Wow!!! Tarian Panas Annisa Bahar

Juwita Bahar
KONFLIK antara pedangdut seksi Annisa Bahar dengan bekas suaminya Memo Sanjaya laksana opera sabun yang tidak akan pernah berakhir. Konfliknya jauh lebih panjang daripada sinetron Tersanjung yang tayang sampai bertahun-tahun. Konfliknya sudah dimulai ketika Annisa Bahar menolak mengakui Memo sebagai mantan suaminya. Memo lalu menunjukkan foto pernikahan mereka. Annisa lalu bersikukuh bahwa yang menikah itu bukan dirinya. Tapi kembarannya yang kini entah ada di mana.

What? Alasan konfliknya sudah tidak sesuai dengan akal sehat. Pemilik goyang patah-patah itu menolak mengakui Memo, tapi ia mengakui putri Memo, Juwita, sebagai putrinya, darah dagingnya. Dengan segala cara ia membujuk Juwita agar meninggalkan ayahnya.
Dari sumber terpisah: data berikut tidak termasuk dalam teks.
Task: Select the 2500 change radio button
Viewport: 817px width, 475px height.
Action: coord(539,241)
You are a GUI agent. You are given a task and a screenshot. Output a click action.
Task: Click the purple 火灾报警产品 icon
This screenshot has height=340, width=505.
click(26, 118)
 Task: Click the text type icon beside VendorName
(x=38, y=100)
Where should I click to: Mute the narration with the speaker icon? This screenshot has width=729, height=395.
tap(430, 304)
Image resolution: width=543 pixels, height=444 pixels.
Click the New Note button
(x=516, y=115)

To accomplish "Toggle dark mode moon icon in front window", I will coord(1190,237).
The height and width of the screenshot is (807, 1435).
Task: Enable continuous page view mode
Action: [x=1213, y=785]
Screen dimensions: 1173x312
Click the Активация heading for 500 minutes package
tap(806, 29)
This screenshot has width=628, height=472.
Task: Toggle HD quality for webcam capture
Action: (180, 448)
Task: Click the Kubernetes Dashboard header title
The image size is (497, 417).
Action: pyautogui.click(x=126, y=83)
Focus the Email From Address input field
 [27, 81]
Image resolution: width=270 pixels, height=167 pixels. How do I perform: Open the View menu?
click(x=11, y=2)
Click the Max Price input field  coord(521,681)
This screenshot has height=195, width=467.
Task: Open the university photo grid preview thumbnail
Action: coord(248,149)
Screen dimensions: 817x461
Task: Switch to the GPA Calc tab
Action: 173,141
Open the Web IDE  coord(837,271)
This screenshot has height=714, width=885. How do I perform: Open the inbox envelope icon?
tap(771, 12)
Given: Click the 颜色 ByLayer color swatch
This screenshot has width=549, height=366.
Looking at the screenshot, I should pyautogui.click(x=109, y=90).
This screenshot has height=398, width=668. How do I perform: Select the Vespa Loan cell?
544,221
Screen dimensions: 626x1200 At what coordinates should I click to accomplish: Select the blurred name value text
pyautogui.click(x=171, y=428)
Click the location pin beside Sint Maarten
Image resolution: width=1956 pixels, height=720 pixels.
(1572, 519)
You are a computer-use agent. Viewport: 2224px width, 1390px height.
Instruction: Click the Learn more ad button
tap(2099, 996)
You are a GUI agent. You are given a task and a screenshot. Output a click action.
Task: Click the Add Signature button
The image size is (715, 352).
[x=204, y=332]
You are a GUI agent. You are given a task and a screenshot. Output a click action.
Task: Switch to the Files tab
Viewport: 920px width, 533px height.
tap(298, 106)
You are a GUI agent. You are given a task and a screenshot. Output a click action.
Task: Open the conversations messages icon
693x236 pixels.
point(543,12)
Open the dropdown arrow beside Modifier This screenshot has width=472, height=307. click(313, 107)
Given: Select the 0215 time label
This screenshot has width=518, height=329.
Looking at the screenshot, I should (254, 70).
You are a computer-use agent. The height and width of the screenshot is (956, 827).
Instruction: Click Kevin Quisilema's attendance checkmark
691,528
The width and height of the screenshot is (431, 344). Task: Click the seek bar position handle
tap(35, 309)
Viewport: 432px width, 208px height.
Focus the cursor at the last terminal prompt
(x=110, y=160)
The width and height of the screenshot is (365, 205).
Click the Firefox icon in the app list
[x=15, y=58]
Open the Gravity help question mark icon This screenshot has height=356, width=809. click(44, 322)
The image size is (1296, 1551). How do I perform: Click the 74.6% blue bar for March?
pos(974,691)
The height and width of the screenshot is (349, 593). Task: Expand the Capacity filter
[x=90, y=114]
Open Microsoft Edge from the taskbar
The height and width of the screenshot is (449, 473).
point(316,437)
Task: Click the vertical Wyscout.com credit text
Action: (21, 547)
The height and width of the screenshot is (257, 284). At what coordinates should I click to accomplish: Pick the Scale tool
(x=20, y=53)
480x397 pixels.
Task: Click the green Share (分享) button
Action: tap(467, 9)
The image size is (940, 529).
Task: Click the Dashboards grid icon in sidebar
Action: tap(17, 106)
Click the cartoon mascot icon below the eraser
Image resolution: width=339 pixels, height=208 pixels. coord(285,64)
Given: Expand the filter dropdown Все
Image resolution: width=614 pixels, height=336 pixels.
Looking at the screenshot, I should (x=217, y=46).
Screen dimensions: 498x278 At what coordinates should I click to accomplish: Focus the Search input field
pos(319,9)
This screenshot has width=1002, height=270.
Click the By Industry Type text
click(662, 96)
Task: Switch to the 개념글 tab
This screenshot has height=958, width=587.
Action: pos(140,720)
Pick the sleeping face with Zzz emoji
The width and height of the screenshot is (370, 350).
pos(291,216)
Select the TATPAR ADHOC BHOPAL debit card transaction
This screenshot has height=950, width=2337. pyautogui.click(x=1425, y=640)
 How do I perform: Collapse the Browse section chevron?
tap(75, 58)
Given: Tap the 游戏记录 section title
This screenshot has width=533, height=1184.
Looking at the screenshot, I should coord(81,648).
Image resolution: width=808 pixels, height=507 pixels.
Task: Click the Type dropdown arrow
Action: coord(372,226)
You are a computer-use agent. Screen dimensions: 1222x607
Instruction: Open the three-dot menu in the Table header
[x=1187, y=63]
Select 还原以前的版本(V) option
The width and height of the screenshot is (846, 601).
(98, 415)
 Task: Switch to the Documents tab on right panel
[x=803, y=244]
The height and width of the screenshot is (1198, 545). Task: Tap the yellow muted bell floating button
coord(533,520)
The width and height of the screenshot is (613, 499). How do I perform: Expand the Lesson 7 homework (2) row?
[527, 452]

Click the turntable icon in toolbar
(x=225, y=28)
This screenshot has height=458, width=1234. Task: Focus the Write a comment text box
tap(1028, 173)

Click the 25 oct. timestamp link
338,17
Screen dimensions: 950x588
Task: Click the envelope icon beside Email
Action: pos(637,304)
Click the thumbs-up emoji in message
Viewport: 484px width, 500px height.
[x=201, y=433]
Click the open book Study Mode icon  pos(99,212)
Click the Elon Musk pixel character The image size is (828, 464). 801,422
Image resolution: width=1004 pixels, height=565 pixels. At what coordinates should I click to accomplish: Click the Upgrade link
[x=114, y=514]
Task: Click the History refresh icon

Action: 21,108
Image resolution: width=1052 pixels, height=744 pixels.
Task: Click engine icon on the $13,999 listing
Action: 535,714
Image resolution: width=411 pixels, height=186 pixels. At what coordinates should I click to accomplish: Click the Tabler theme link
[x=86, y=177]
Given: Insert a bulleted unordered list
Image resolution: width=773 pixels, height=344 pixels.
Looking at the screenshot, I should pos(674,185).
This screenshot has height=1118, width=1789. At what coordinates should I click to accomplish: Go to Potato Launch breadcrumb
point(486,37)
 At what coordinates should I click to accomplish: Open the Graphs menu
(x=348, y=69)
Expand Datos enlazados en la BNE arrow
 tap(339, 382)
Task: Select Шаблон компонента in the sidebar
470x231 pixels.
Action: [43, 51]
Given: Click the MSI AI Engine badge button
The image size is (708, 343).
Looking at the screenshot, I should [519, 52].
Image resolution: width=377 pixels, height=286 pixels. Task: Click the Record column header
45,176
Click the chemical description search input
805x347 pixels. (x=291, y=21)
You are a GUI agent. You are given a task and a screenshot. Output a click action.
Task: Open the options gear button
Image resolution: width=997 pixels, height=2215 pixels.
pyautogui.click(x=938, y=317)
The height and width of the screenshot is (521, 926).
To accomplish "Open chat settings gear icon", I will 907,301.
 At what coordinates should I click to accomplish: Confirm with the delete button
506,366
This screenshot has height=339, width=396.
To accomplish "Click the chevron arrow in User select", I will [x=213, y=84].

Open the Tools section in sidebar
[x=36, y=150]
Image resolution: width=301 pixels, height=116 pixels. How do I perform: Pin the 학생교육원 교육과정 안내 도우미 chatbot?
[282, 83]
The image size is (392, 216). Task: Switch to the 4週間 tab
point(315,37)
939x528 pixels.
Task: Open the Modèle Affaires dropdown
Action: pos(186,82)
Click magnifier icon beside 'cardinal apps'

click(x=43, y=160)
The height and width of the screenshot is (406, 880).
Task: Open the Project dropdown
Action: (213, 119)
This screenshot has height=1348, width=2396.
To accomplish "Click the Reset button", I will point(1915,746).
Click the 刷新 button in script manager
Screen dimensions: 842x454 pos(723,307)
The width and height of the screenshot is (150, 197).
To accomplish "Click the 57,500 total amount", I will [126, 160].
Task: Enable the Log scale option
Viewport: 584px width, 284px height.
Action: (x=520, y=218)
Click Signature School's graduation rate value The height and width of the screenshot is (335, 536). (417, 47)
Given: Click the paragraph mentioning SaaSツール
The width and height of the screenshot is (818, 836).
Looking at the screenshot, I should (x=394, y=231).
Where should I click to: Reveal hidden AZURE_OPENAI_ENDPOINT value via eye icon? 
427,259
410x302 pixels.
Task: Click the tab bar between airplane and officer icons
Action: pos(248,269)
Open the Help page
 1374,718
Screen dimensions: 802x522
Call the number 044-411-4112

Dan kemarin, saat saya menyaksikan infotainment, Annisa Bahar berhasil merenggut Juwita. Dan Memo harus menangis tersedu-sedu karena dituduh terlalu mengekang Juwita. Memo dituduh membatasi kebebasan anaknya. (lihat DI SINI)

Saya melihat tayangan infotainment itu dengan penuh kemuakan. Saya lelah menyaksikan konflik yang terlalu didramatisir seperti opera sabun tersebut. Tapi, tiba-tiba saja saya tertarik dengan pengakuan Memo bahwa prilaku anaknya mulai berubah ketika memiliki Blackberry.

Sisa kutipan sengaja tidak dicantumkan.